Do New Habits Die Hard Too?
I’ve never struggled to work exercise into my schedule. Each January, when friends and co-workers are setting New Year’s Resolutions to work out more, I just keep my mouth shut. No one needs to hear from the eager beaver in corner.
What’s my secret? Well, for most of my life, it was that I was a competitive athlete. I had coaches, gyms, practices, teammates, and competitions built in my daily routine. I loved sweating and pushing my body to its limits. After college, I ran marathons. It was a good way to get off of competitive athletics. Races gave me the structure and goals I needed to move my body every day, and honestly, twenty-six miles was scary enough that I never skipped runs. Then, I slowly transitions to things like yoga and recreational jogging that aren’t competitive at all. There is no destination or external motivation. By then, however, I didn’t need it. I didn’t know life without movement, and I had fallen in love with it. I never exercise to lose weight. I exercise because I enjoy it in the moment as well as afterward. I know it is good for my mind, body and spirit. It was easy and joyful to carve out time to stay active.

MATERIAL =

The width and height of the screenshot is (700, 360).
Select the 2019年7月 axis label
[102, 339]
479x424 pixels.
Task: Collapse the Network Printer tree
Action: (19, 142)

GIVEN EXERCISE = Extend the essay on exercise habits, picking up after its last sentence. The items are separate material and have nothing to do with the essay on exercise habits.

REPLY TO THE EXERCISE =
Then I stopped.
I ran through my sixth month of pregnancy and did yoga through my eighth and have not done any significant exercise since. That was about fifteen months ago. First, being nine months pregnant felt like exercise enough. Then, breastfeeding felt like exercise. Now, I’m just used to not working out. It’s habit. I can’t get started again.
I’m trying to remain calm about all of this. I’m trying to be tender with this new, couch-ridden me. It’s winter. I can’t remember the last time I slept through the night. But I want to get back to it not only because I know it is good, but because I know I enjoy it. How long of a hiatus is enough?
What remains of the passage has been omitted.